Spät abends kamen wir mit dem Zug aus Konstanz im Unterengadin, im kleinen Guarda (1640m) an. Es war eine laue Nacht und noch nie habe ich den Himmel so dicht übersät mit Sternen gesehen. So schalteten wir unsere Stirnlampen nur an, wenn wir sie an Abzweigungen wirklich brauchten. Nach 600Hm Aufstieg kamen wir an der Chamonna Tuoi CAS an und legten uns in unseren Schlafsäcke nochmal für 3 Stunden hin. Die Hütte hatte am vorigen Tag erst wieder geöffnet und so waren wir mit einer anderen Gruppe die Einzigen, die um 5 Uhr morgens die Tour zum Piz Buin starteten. Zum Aufstieg wählten wir die steilere Passage durch das Fourcla Buin, um beim Abstieg über den flacheren Ochsentaler Gletscher (3000m) zu queren. Hier gibt es noch keine Spuren, da die meisten wohl über den Gletscher aufsteigen. Die Sonne geht auf und die Berge beginnen orange zu leuchten.
Das Queren bis zum Einstieg in das Couloir funktioniert gut, da der Schnee noch hart ist. Die Schlüsselstelle ist dann das 10 Meter lange Couloir mit ca. 35 Grad Steigung. Hier sind Pickel oder Stöcke sehr hilfreich. Man sollte auch einen Helm tragen, da sich seitlich vom Fels kleinere Brocken absprengen und immer wieder Eisbrocken von oben herunterschießen. Am Fuß des Gipfels angekommen, hat man einen schönen Blick ins Val Tuoi. Nun geht es weiter über die schuttbedeckte Westflanke. Hier ist Vorsicht geboten, da es steile Stücke gibt, wo man schnell mit dem Schutt abrutschen kann. Danach folgt leichte Kletterei bis kurz unter den Gipfel. Um 6.30 Uhr erreichen wir den Gipfel und haben ihn 1,5h für uns alleine, bis wir der zweiten Gruppe den Platz frei machen. Es war komplett windstill, wir konnten entspannt frühstücken und den gigantischen Rundumblick genießen.
Wir steigen wieder ab und seilen uns am Fuß des Gipfels an. Dann wählen wir den Abstieg über den östlichen Rand des Gletscherbeckens und steigen hoch zur Fuorcla dal Cunfin (3040m), wo wir uns direkt auf der Grenze zu Österreich befinden. Von dort aus durch La Cudera und Plan Rai wieder hinab zur Chamonna Tuoi. Unterhalb von Plan Mezdi seilen wir uns wieder ab und können an den steilsten Stellen ohne Kraftanstrengung im mittlerweile nassen Schnee hinabrutschen.

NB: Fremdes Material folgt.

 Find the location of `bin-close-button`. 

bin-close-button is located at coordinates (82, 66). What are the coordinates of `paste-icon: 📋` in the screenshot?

An der Hütte angekommen machen wir nochmal Rast, tauschen unsere durchnässten Socken aus und versuchen die Hosen zu trocknen. Die Hütte wurde sehr sensibel neu renoviert, indem man dem alten Steinhaus einen Anbau mit Holzverschalung angesetzt hat und die Materialien im Innenraum sehr sorgfältig und passend ausgewählt hat.
Jetzt konnten wir den Bergfrühling, die saftigen Wiesen und Bäume, unendlich viele Blumenarten und die umgrenzenden Berge bei Tag bewundern. Rauschende Flüsse begleiteten uns ins Tal nach Guarda hinab. Beeindruckend sind die Farbenvielfalt und die vielen Geräusche im Gegensatz zur einsam wirkenden, stillen, schwarz-weißen Landschaft, die wir oben erlebt hatten. Umso näher wir dem Tal kommen, desto heißer wird es und wir freuen uns über den kalten Brunnen in Guarda. Hier bestaunen wir die schönen Verzierungen an Türen, Fenstern, Erkern und Fassaden der alten Häuser des malerischen Dorfes (Guarda). Zurecht erhielt es den „Wakker Preis“ (Schweizer Heimatschutz) und wird als UNESCO-Dorf bezeichnet.
Fazit: Der Piz Buin bietet bei gutem Wetter einen wunderschönen Rundum- und Tiefblick ins Val Tuoi. Von unten wirkt der Berg sehr mächtig und markant. Die gewählte Route von Guarda aus, durch das Couloir hoch und über den Gletscher wieder hinab war sehr abwechslungsreich. Man beginnt mit einer Frühlingswanderung, besteigt den Gipfel mit leichter Kletterei und kommt nach einer Hochtour wieder im sommerlichen Tal an.